** TEXTO DE LEITURA **

16 de novembro de 2018

Revendo Central do Brasil vinte anos depois

Por Clênio Sierra de Alcântara

Foto: Divulgação
                  Josué (Vinicius de Oliveira) e Dora (Fernanda Montenegro) no maravilhoso e inesquecível Central do Brasil, a obra-prima de Walter Salles

I

Considero 1998 um ano determinante de minha vida. Naquele ano tumultuado, como imagino que devem ter sido e sempre serão as vésperas de um fim de século, eu, particularmente, vivia numa roda-viva em que meus pensamentos a propósito de tantos assuntos, e até de mim mesmo, pareciam estar dentro de um liquidificador, tamanha era a agitação que me tomava. Na verdade, havia, habitava em mim certa perplexidade diante da materialidade de algumas circunstâncias em que eu me via submerso.

Foi em 1998 que o Recife fincou para todo o sempre em minha consciência a necessidade perene tanto de sua procura como do entendimento de minha pessoa, no estrito sentido, neste caso, de quem quer e busca se entender como fundamento para o alcance da liberdade.


II

Eu jamais vou esquecer a emoção que me invadiu e me tomou por completo quando assisti ao filme Central do Brasil pela primeira vez. E é bem certo isso: se nós ainda conseguimos de algum modo nos emocionar, é porque ainda não endurecemos por inteiro. E todo o caminho percorrido por Dora (Fernanda Montenegro absoluta, plena e magnetizante) e Josué (Vinicius de Oliveira, uma criança sendo revelada ao mundo da arte de modo tão intenso e desafiador) em mim pulsava como ferida que parece que não vai cicatrizar nunca.

** DADOS EXIBIDOS **
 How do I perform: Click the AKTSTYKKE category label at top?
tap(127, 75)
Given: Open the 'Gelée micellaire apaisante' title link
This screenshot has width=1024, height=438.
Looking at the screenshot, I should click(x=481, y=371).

** TAREFA PEDIDA A **
No texto de leitura, por que os pensamentos de quem escreve pareciam estar dentro de um liquidificador em 1998? Responda em uma a três frases.
** TAREFA PEDIDA B **
Traduza para o inglês esta frase do texto de leitura: "E é bem certo isso: se nós ainda conseguimos de algum modo nos emocionar, é porque ainda não endurecemos por inteiro."
A listagem não tem relação com o texto de leitura.

** RESULTADO CORRETO A **
Porque era muito grande a agitação que tomava quem escreve naquele ano tumultuado.

** RESULTADO CORRETO B **
And this is quite true: if we can still somehow be moved, it is because we have not yet hardened completely.